How the map is computed
Your date, time and place are converted to a Julian Date and then to local sidereal time — the astronomer’s clock for “which way is the sky facing.” Each of the 1,630 stars in the Yale Bright Star Catalogue (every star brighter than magnitude 5.0, i.e. everything a good naked eye can see) is transformed to its altitude and azimuth at that exact moment, and everything above the horizon is projected onto the circular chart: zenith at the centre, horizon at the rim, north at the top — and east on the left, because a star map is read looking up, which mirrors east and west compared to a ground map.
The 89 constellation figures are drawn with the same math and clipped at the horizon.
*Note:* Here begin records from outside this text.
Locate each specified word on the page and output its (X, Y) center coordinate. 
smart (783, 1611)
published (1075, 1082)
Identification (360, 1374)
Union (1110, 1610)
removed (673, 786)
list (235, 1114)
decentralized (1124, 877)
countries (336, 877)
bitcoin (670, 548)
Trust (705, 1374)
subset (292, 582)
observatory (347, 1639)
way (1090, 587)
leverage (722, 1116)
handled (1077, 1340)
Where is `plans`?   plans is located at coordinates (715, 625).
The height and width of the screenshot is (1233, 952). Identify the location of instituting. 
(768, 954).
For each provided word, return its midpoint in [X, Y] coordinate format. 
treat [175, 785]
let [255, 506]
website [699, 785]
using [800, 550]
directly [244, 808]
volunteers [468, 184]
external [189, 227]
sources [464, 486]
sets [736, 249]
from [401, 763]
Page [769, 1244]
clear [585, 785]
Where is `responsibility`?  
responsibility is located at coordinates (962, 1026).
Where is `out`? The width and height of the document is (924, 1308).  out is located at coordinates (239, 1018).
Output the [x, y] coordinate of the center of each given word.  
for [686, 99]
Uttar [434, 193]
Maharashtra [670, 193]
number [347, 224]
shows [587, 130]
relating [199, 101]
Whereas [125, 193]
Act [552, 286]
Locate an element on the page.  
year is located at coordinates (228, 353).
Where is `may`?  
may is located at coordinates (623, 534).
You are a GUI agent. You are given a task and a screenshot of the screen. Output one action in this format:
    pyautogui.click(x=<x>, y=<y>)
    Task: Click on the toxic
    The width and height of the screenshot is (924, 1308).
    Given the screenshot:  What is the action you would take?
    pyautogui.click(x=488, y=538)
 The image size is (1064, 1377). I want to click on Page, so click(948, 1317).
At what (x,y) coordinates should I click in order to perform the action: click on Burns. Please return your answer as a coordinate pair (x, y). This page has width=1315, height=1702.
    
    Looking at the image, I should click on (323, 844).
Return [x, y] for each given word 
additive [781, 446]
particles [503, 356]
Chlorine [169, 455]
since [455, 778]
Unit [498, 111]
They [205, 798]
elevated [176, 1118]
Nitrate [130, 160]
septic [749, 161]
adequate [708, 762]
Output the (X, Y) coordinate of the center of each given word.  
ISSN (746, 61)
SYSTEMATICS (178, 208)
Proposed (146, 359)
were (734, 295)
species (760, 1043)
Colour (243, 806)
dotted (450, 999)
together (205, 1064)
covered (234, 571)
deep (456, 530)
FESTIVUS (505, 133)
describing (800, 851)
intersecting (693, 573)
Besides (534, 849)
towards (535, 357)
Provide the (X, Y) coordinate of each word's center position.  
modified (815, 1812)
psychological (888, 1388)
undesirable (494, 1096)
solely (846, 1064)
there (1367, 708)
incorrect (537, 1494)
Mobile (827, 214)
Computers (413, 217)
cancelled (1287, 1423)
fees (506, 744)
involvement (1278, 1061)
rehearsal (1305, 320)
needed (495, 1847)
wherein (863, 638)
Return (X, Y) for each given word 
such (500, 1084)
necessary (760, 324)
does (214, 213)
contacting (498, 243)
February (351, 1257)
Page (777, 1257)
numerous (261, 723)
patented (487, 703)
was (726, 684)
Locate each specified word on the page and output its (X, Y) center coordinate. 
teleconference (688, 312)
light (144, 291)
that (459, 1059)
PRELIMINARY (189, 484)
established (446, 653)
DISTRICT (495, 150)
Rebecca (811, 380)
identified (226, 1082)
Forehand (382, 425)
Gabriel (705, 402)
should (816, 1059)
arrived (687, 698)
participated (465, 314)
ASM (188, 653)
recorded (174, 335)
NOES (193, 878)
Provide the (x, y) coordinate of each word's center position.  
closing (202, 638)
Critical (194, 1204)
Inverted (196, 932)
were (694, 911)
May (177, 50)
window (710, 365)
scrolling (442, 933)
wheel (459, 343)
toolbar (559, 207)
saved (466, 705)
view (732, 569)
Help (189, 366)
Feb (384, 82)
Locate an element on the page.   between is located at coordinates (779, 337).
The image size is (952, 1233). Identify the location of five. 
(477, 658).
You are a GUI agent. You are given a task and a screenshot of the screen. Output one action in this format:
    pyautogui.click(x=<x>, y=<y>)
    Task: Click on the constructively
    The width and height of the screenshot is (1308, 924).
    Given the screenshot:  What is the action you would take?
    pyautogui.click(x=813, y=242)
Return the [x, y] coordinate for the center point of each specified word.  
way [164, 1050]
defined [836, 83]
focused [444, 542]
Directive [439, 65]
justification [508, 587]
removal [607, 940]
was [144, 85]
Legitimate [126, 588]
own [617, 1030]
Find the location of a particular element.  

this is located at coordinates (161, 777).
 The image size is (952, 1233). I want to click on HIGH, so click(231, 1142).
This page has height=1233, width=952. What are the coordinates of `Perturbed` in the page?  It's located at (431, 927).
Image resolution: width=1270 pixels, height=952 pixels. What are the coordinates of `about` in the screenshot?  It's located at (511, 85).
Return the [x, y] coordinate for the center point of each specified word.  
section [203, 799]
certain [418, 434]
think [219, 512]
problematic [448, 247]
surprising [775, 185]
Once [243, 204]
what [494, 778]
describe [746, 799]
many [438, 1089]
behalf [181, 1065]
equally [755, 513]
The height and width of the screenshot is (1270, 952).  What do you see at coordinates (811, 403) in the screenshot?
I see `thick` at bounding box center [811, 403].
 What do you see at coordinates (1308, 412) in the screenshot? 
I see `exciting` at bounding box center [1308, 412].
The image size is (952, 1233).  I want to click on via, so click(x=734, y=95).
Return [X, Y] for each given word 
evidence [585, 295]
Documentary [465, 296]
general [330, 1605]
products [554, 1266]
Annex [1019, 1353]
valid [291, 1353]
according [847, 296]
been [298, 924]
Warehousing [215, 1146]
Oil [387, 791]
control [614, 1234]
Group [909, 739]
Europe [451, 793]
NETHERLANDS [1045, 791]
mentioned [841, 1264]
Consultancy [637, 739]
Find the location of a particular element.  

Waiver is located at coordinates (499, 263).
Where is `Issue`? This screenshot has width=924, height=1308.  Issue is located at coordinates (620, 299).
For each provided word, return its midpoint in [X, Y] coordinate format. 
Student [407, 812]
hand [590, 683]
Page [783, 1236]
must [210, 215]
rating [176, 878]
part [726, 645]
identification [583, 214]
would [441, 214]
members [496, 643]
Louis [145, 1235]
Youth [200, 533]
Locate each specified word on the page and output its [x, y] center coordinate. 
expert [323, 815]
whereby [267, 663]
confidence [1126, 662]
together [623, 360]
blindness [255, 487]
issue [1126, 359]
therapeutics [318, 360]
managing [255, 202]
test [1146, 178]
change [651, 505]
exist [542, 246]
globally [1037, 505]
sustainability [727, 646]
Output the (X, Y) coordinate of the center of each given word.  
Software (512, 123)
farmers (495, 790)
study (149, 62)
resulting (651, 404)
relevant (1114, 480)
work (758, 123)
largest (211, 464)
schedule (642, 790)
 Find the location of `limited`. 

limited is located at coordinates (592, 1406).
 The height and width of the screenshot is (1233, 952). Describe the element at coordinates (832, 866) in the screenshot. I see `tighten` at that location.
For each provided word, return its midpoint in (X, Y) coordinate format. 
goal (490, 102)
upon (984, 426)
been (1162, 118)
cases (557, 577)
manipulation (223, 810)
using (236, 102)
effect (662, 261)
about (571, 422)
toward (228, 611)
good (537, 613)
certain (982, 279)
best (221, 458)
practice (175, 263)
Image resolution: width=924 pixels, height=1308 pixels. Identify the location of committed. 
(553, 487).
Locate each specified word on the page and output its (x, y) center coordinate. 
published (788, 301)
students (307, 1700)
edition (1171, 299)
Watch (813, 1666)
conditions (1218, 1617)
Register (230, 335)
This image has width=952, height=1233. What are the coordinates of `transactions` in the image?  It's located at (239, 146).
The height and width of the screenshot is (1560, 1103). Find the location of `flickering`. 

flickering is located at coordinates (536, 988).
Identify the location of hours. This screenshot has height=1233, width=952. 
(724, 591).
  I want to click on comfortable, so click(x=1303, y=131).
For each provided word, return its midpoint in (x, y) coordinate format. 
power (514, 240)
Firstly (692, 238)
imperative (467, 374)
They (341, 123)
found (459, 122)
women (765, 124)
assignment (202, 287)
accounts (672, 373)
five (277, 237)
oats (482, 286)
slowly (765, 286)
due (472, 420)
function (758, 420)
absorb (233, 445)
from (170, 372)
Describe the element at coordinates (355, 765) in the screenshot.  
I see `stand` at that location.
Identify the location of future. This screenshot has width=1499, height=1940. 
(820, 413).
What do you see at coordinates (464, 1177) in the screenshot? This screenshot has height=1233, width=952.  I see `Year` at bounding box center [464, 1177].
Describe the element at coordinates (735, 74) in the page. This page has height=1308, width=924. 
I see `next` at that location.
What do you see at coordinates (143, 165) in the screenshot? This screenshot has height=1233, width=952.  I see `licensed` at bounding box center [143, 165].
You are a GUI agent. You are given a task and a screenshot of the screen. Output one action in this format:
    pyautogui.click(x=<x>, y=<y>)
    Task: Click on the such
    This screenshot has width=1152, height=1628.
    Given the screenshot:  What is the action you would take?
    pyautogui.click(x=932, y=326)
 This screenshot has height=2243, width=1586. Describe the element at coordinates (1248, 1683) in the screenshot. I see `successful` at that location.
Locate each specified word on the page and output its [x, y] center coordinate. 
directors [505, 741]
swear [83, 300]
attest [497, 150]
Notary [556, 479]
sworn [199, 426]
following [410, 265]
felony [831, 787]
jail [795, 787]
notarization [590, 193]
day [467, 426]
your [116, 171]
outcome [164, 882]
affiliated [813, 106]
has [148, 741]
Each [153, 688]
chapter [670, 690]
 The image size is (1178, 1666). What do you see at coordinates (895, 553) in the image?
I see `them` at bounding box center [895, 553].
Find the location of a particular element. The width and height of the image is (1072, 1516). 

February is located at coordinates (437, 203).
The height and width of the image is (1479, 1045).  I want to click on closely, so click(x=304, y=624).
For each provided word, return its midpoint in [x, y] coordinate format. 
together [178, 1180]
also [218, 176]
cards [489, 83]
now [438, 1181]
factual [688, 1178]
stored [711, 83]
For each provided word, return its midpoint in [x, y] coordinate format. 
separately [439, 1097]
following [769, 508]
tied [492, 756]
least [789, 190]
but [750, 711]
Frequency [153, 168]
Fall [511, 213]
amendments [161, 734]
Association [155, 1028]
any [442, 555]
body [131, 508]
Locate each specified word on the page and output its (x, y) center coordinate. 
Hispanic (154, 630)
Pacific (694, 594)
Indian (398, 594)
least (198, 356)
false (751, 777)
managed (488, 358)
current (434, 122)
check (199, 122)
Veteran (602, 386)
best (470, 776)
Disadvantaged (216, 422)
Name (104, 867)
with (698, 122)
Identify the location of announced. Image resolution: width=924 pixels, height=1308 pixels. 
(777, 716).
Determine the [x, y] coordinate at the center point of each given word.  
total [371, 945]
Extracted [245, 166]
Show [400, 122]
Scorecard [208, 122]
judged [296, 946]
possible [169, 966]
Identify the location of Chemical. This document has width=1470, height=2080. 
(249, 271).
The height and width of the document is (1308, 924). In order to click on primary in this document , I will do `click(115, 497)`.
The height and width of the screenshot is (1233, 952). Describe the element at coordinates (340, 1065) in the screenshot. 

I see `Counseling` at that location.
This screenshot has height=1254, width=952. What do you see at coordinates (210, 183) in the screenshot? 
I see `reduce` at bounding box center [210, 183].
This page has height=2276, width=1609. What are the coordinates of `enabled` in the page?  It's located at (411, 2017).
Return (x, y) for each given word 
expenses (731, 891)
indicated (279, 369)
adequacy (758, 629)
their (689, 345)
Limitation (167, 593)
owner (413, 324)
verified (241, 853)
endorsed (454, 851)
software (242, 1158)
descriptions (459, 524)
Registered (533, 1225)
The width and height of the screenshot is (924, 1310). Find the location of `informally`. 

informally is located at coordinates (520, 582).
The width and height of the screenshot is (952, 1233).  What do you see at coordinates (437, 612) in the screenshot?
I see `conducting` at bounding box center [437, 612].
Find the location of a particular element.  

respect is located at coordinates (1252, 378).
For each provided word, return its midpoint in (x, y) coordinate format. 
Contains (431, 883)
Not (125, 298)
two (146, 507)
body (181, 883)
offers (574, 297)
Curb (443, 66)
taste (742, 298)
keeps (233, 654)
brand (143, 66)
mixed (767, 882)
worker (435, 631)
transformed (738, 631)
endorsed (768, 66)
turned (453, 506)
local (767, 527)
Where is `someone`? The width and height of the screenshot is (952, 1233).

Star dots are scaled by real brightness (magnitude) and tinted by star colour. Everything runs in your browser — nothing is uploaded, there is no account, and the page works offline once loaded.
Common questions
We don't remember the exact time — does it matter?
Not much. Across a single evening the visible constellations change slowly; an hour of uncertainty rotates the chart slightly without changing its character. Pick the hour that feels right.
We met in one city but live in another — which one do I enter?
The place where the moment happened. The map is a portrait of that night there, not of where the print will hang.
It was cloudy that night. Is the map still honest?
Yes — the chart shows the stars that stood above the clouds. They were there whether or not you could see them, which is rather the point.